Goal >>
Can you rewrite the stretch of the article on SQE work experience from "A pair of hands" through "flexible is QWE?" with "flexibility" changed to "versatility"?

Article >>
----------

How to get the most out of your SQE qualifying work experience

Flex Paralegals

Isabelle Booth

Isabelle Booth

A pair of hands uses a laptop in a birds eye view. The Flex Legal ribbon is also visible

With the first round of SQE examinations fast approaching it is important to understand and get excited about the flexibility that the SQE brings. In case you didn’t already know, all SQE candidates must complete a minimum of two years full-time (or equivalent) qualifying work experience (QWE). It’s easy to fall into the trap that this is essentially a training contract in disguise. Whilst large City law firms are likely to adopt something similar to a training contract for the SQE, this is not the only option that students can now consider because of the flexibility of QWE. This blog article explores the work experience opportunities, beyond the traditional City law firm training contract, that candidates can take advantage of whilst working towards their SQE.

How flexible is QWE?

----------

Dataset rows:
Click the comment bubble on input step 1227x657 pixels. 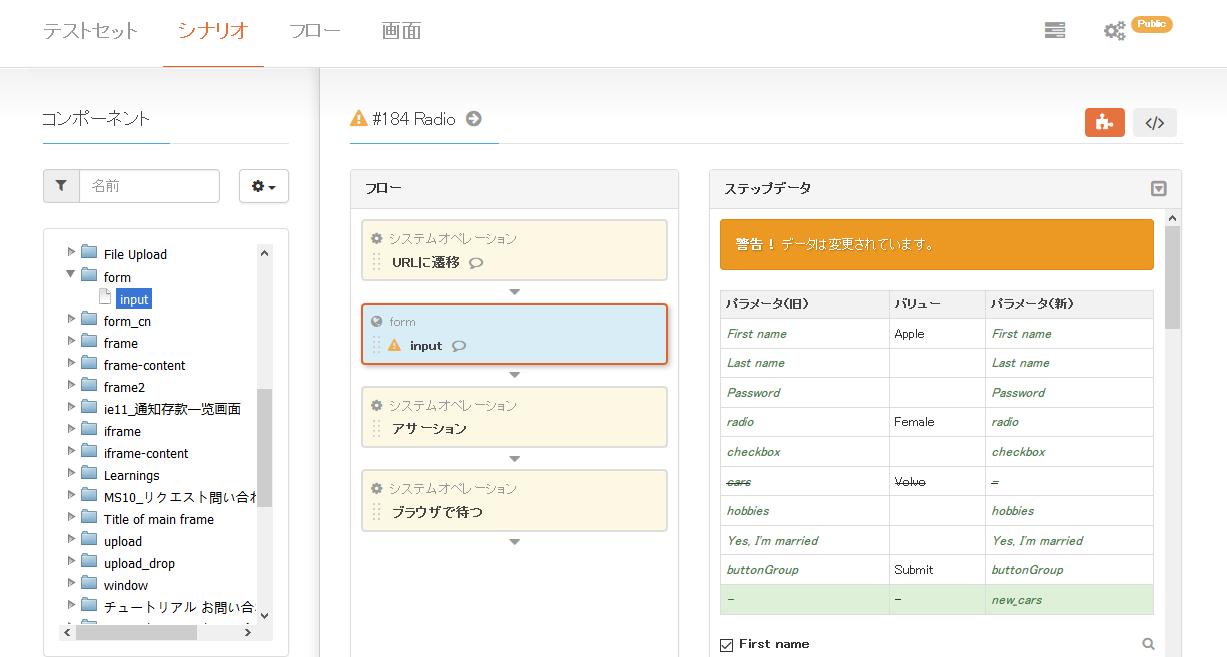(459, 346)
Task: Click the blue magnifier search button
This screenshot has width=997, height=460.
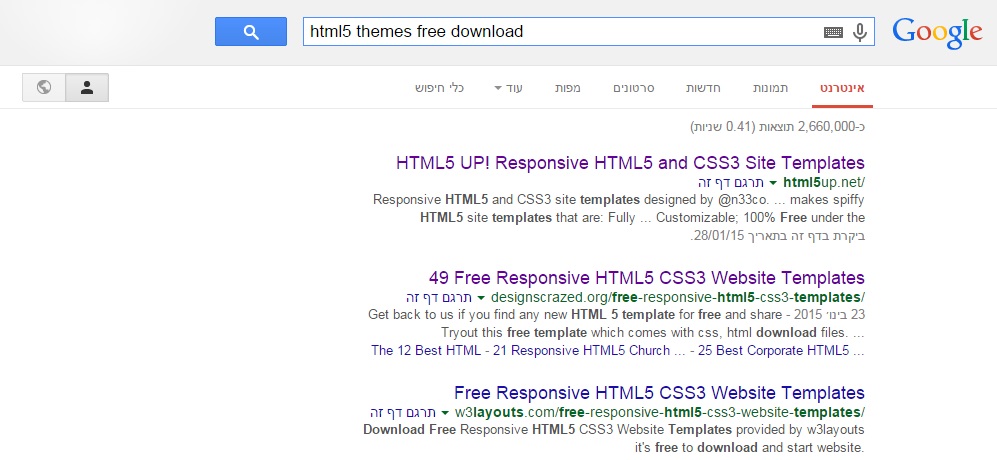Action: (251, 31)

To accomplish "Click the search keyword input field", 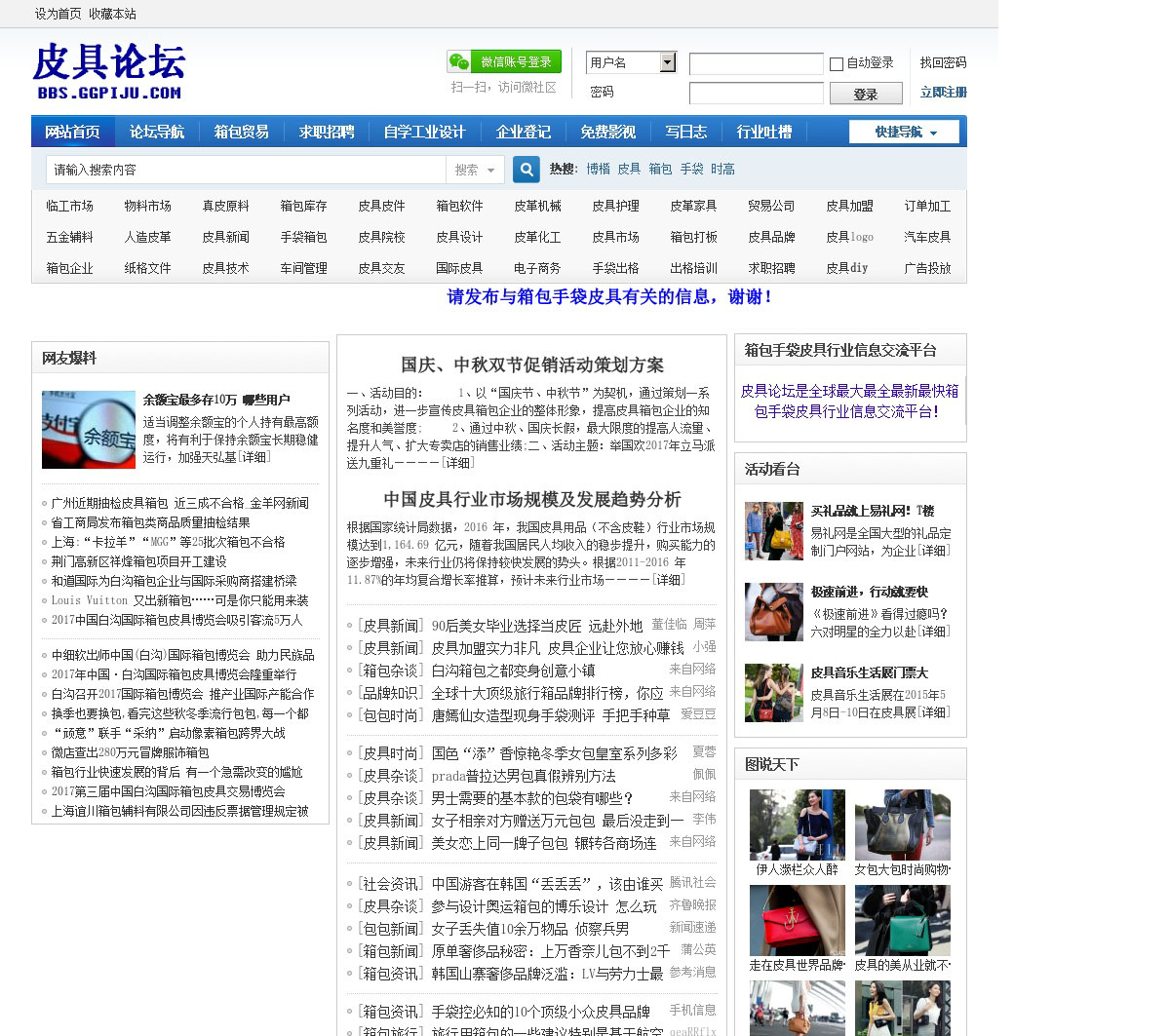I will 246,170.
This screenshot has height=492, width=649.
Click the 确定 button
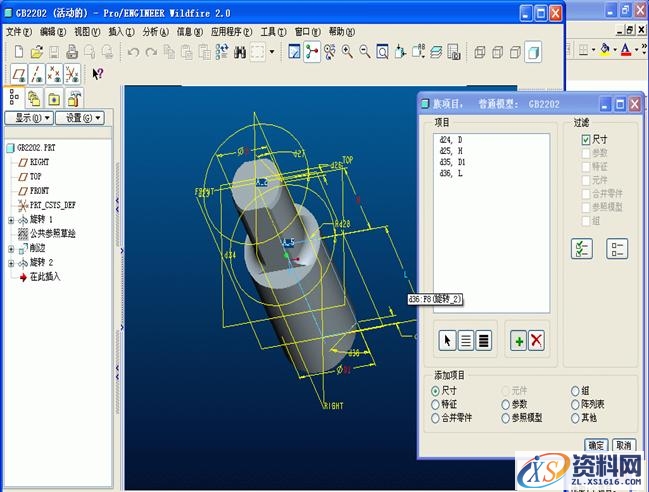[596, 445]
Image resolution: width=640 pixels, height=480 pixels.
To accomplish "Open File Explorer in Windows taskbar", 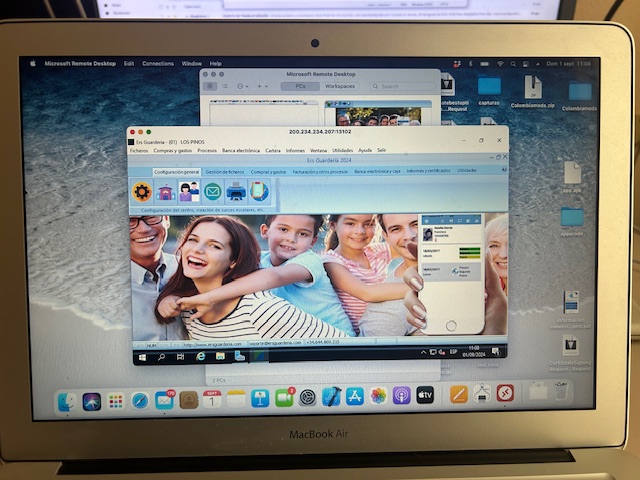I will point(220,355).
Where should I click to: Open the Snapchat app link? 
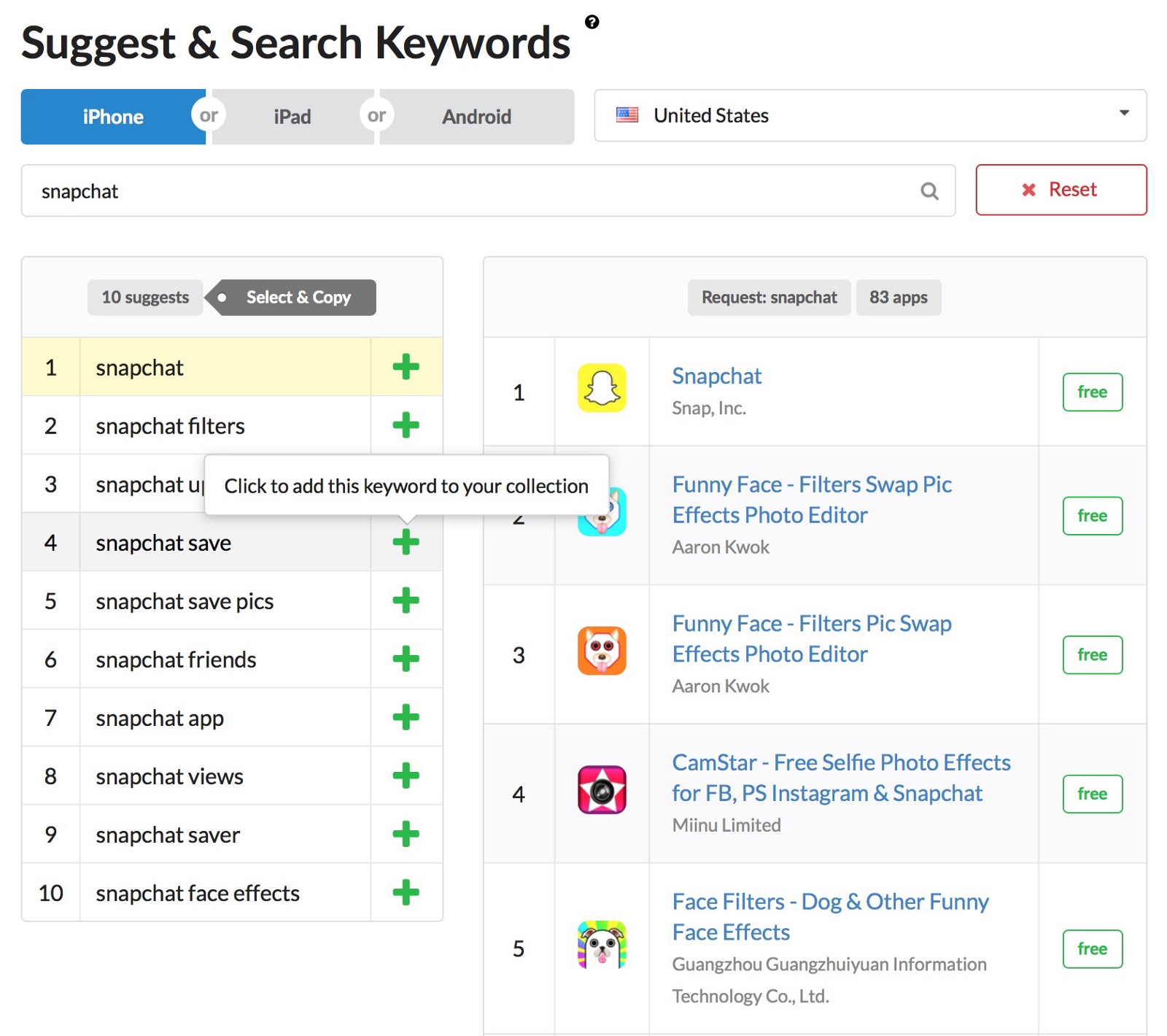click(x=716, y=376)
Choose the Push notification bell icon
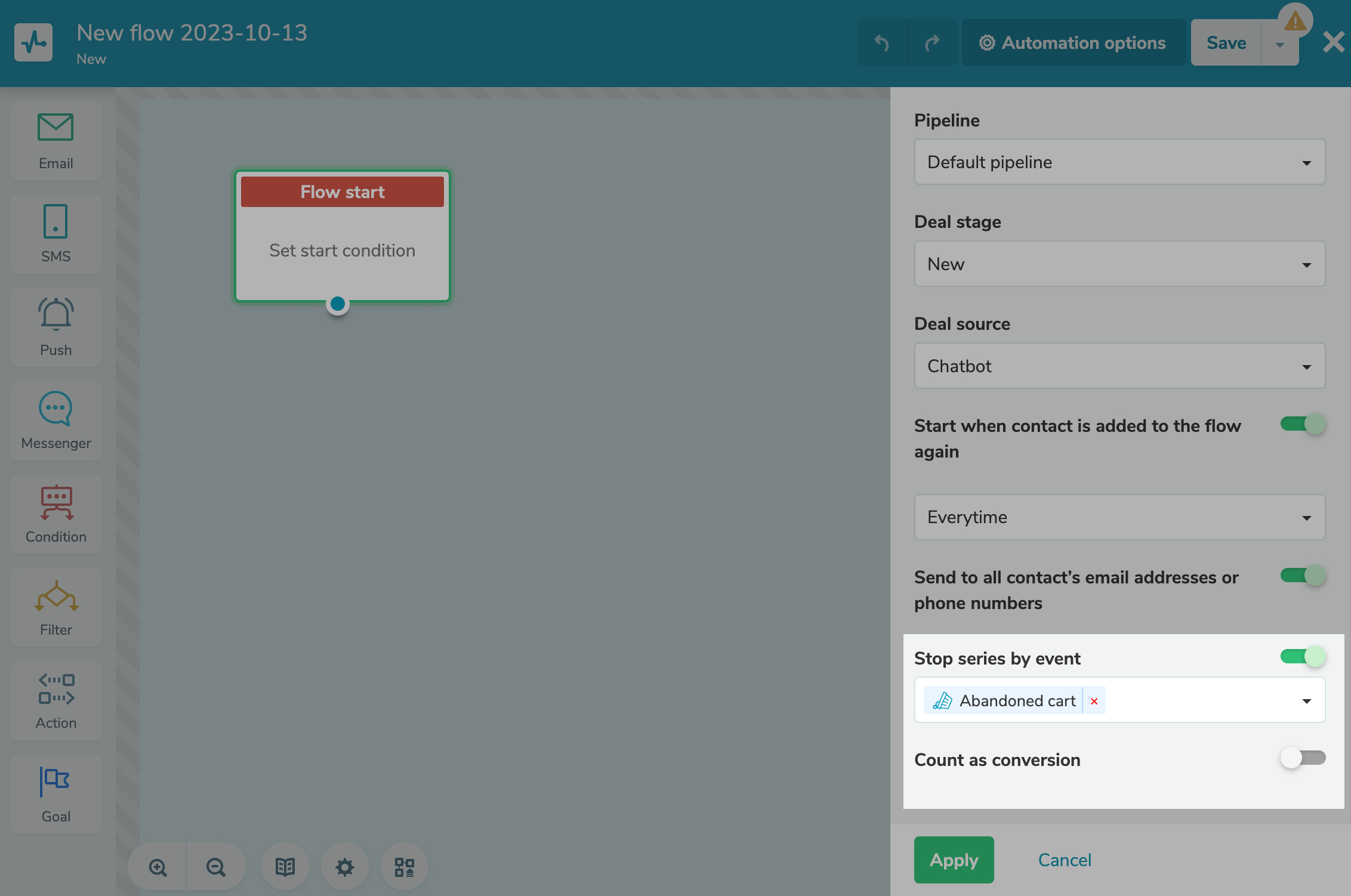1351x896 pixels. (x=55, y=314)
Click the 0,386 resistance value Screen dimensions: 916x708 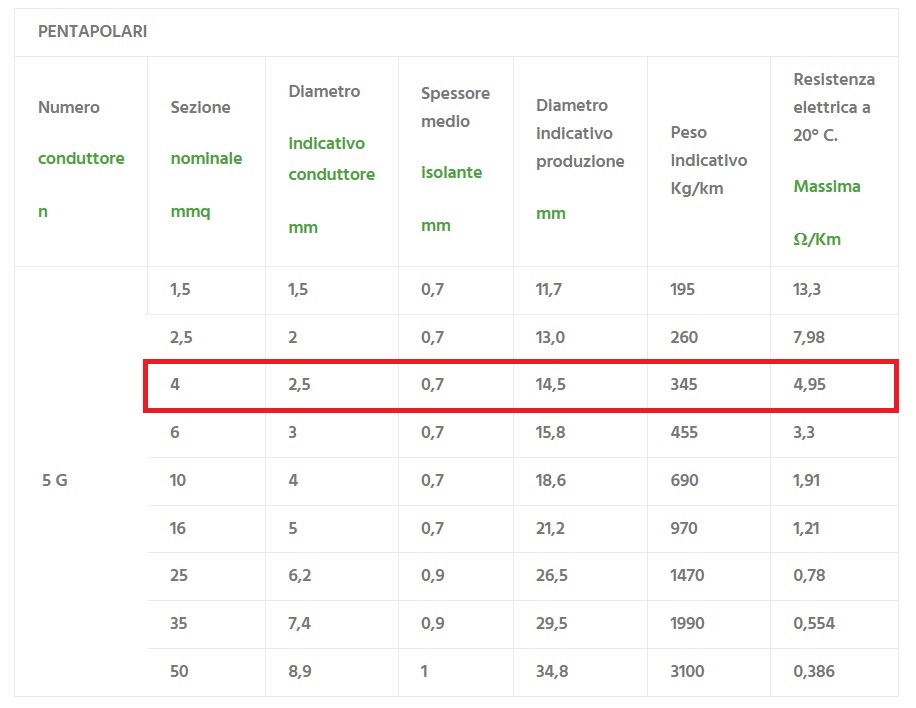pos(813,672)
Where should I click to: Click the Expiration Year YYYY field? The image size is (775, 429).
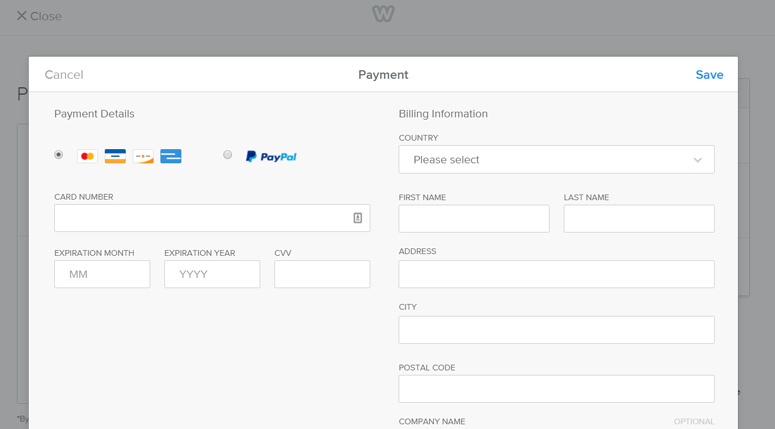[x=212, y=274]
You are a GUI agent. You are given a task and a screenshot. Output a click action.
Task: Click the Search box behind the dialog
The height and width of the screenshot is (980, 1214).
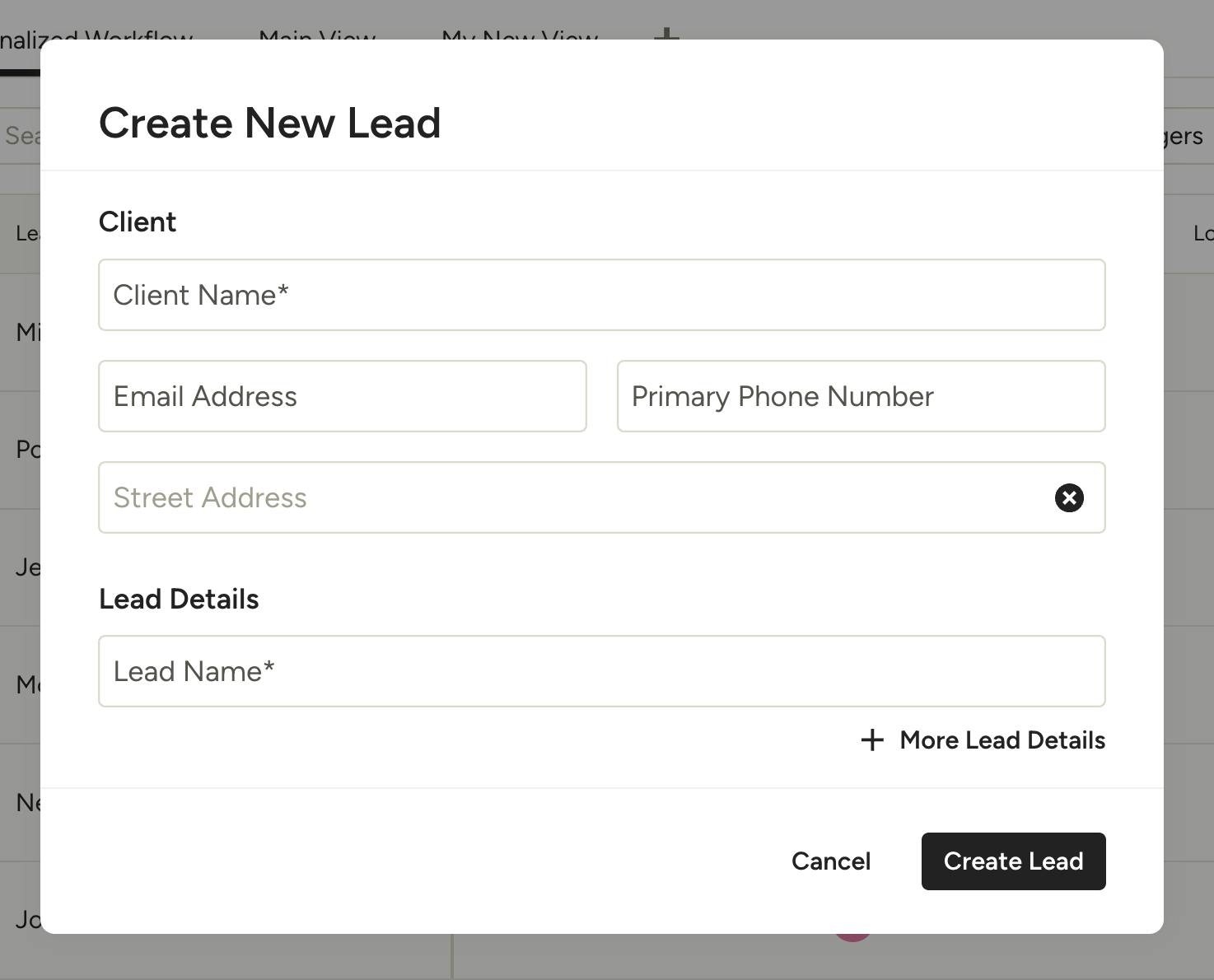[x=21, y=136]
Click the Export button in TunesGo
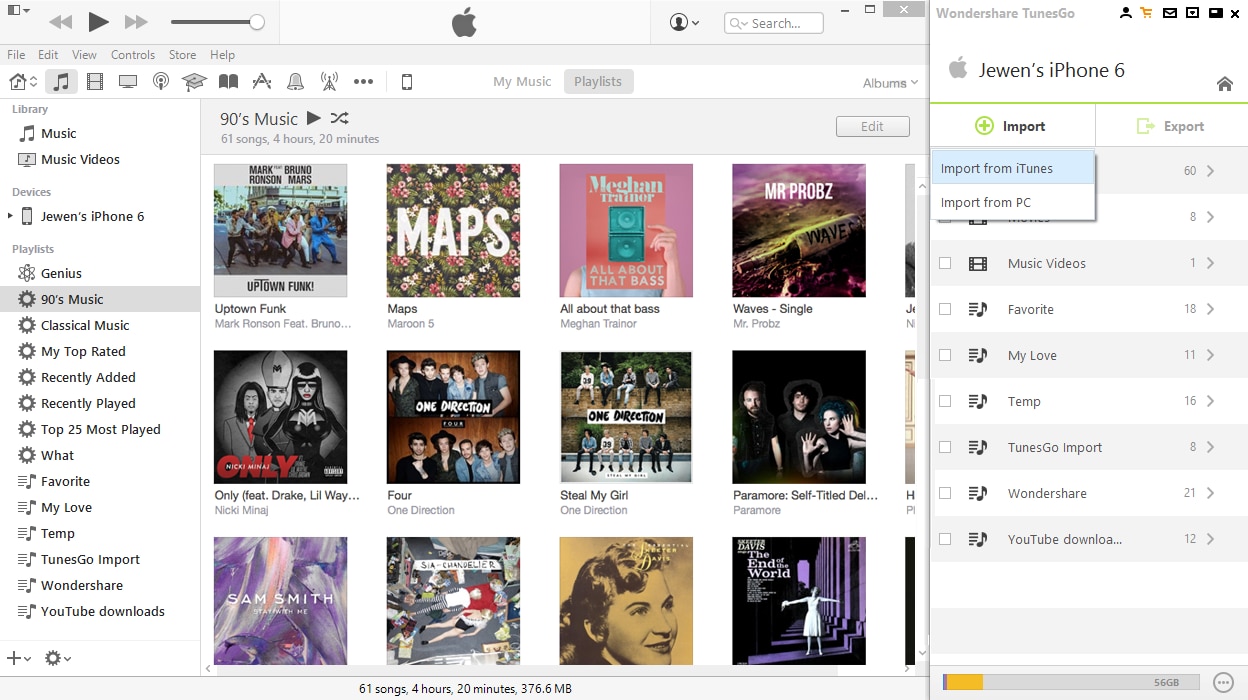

----------

Solution to the problem >>
A pair of hands uses a laptop in a birds eye view. The Flex Legal ribbon is also visible

With the first round of SQE examinations fast approaching it is important to understand and get excited about the versatility that the SQE brings. In case you didn’t already know, all SQE candidates must complete a minimum of two years full-time (or equivalent) qualifying work experience (QWE). It’s easy to fall into the trap that this is essentially a training contract in disguise. Whilst large City law firms are likely to adopt something similar to a training contract for the SQE, this is not the only option that students can now consider because of the versatility of QWE. This blog article explores the work experience opportunities, beyond the traditional City law firm training contract, that candidates can take advantage of whilst working towards their SQE.

How flexible is QWE?